WHAT IS REQUIRED -> Pictures aside, write every record out again word for word.

Dataset entries ->
◆ ◆ ◆ ◆ ◆
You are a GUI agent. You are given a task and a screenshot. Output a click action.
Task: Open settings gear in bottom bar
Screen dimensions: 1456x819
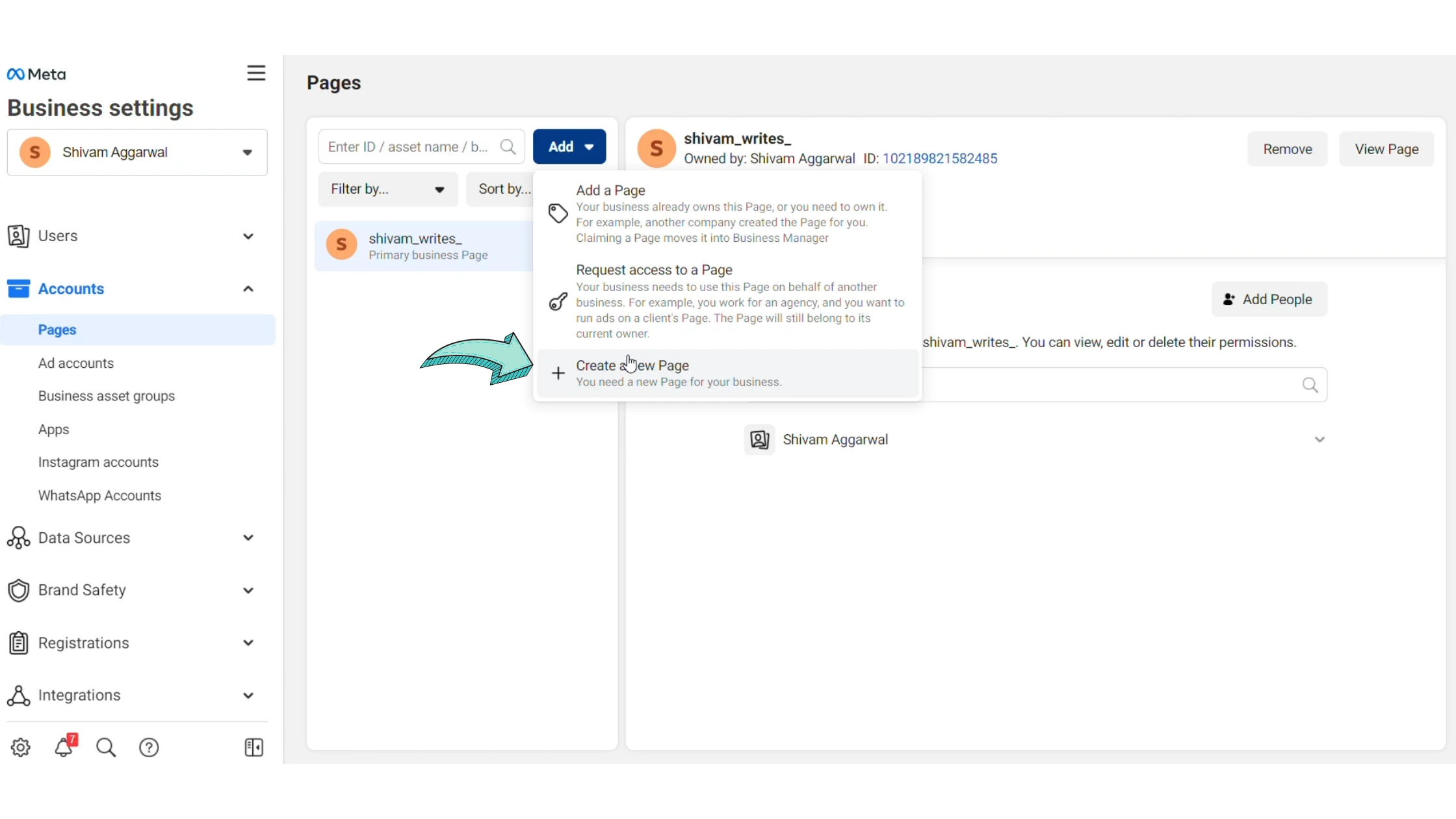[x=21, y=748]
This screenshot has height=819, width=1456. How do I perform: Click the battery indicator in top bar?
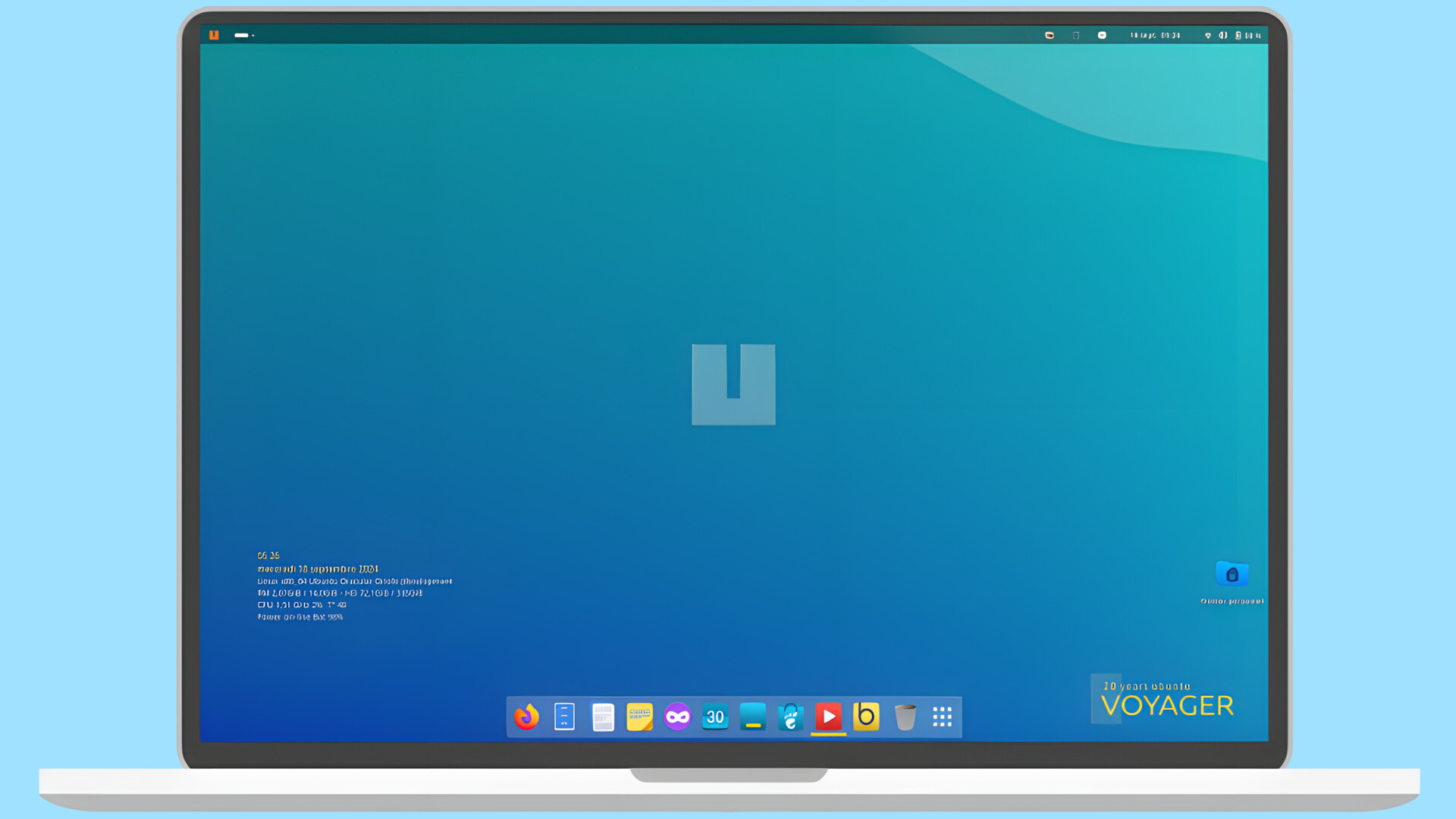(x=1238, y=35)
◆ ◆ ◆ ◆ ◆
RESULT ->
You are a GUI agent. You are given a task and a screenshot. Output a click action.
Task: Open settings gear in bottom bar
Screen dimensions: 1456x819
[x=21, y=748]
This screenshot has height=819, width=1456. How do I perform: Click the battery indicator in top bar?
(x=1238, y=35)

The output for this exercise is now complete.